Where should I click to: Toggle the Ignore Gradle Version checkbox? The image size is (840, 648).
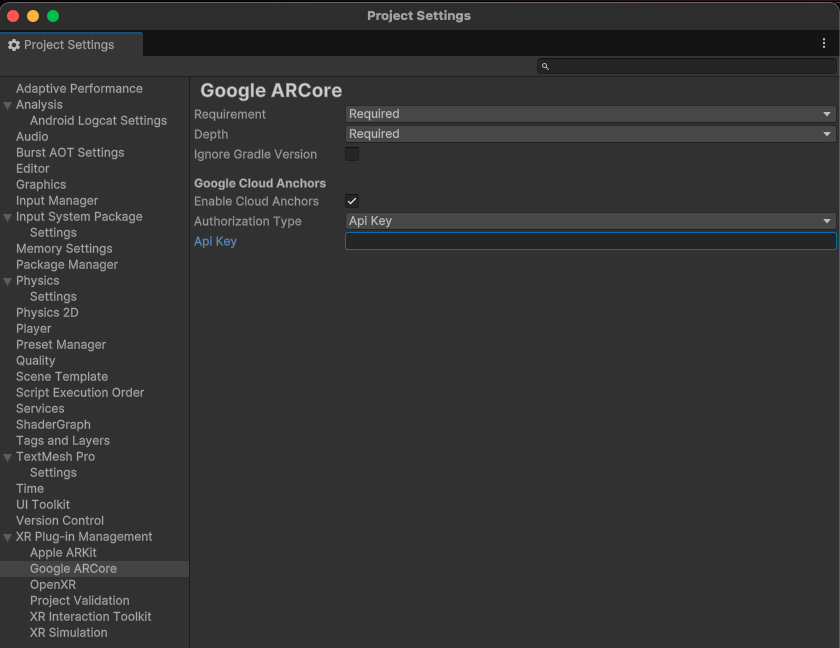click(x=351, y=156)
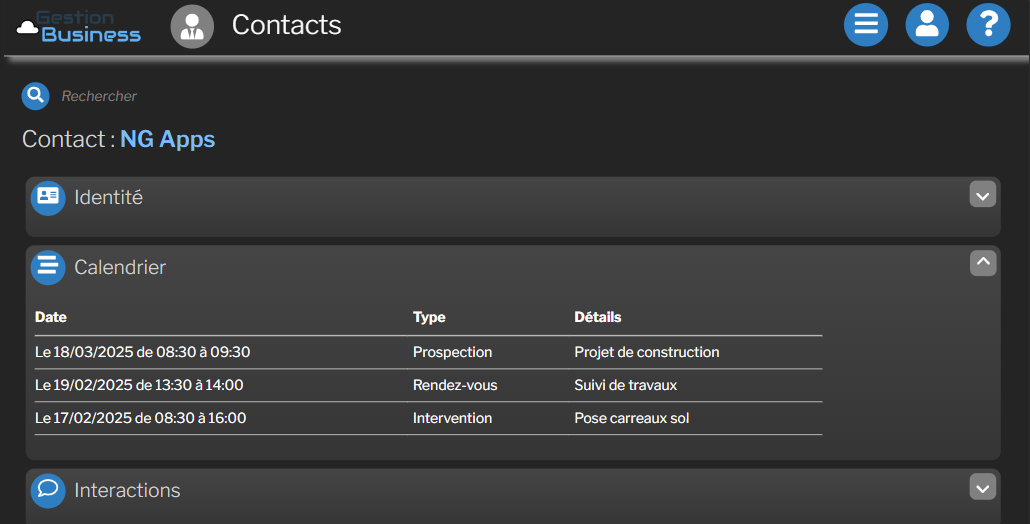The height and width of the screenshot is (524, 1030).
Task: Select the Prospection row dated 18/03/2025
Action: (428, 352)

* * *

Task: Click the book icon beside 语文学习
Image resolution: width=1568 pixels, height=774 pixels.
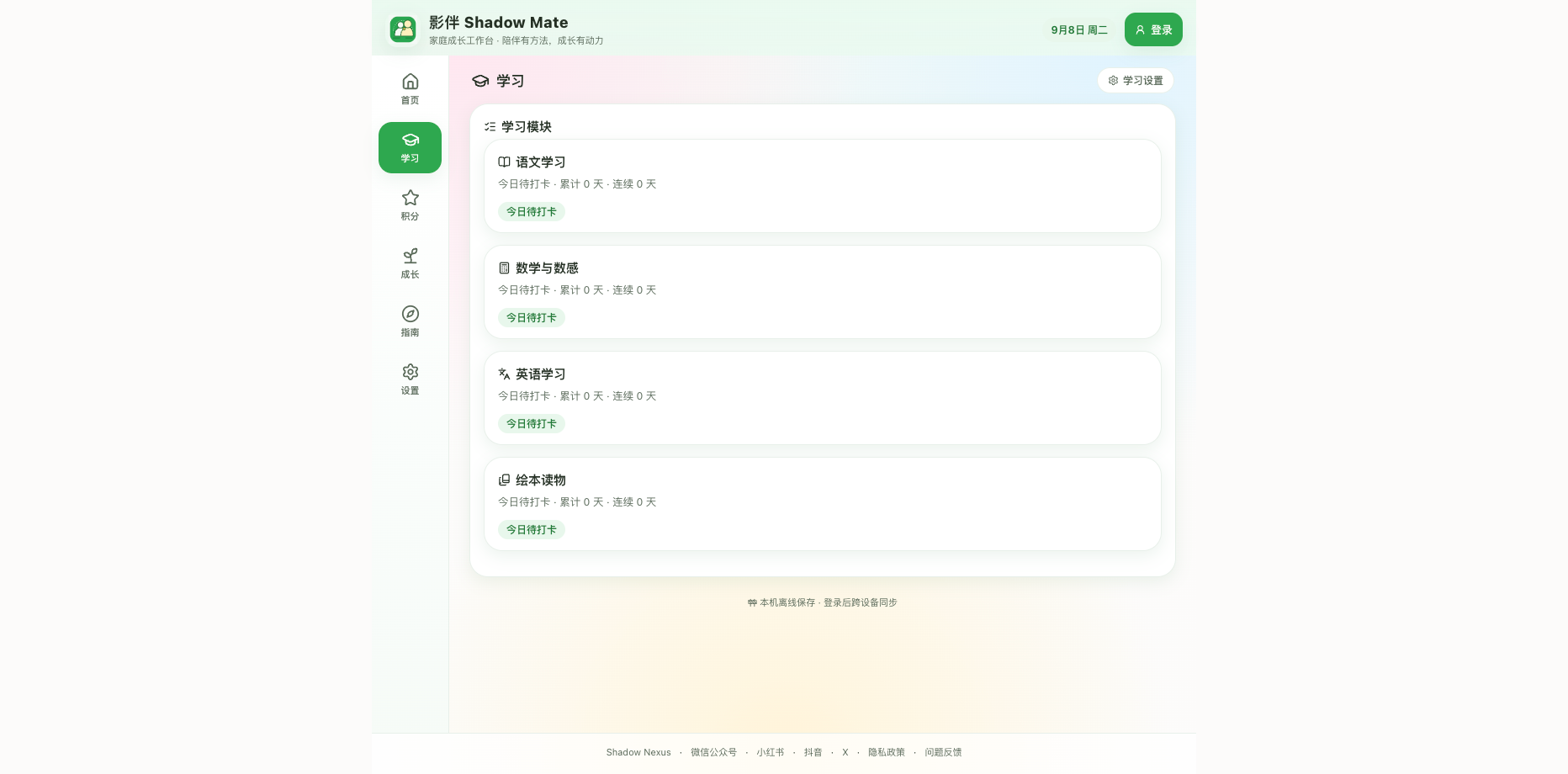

_Exercise prompt_: Retype the portion of the data above that starts on the line with "Task: Click the book icon beside 语文学习" and finishes on the line with "Image resolution: width=1568", including both of those lines.

_Response box_:
Task: Click the book icon beside 语文学习
Image resolution: width=1568 pixels, height=774 pixels.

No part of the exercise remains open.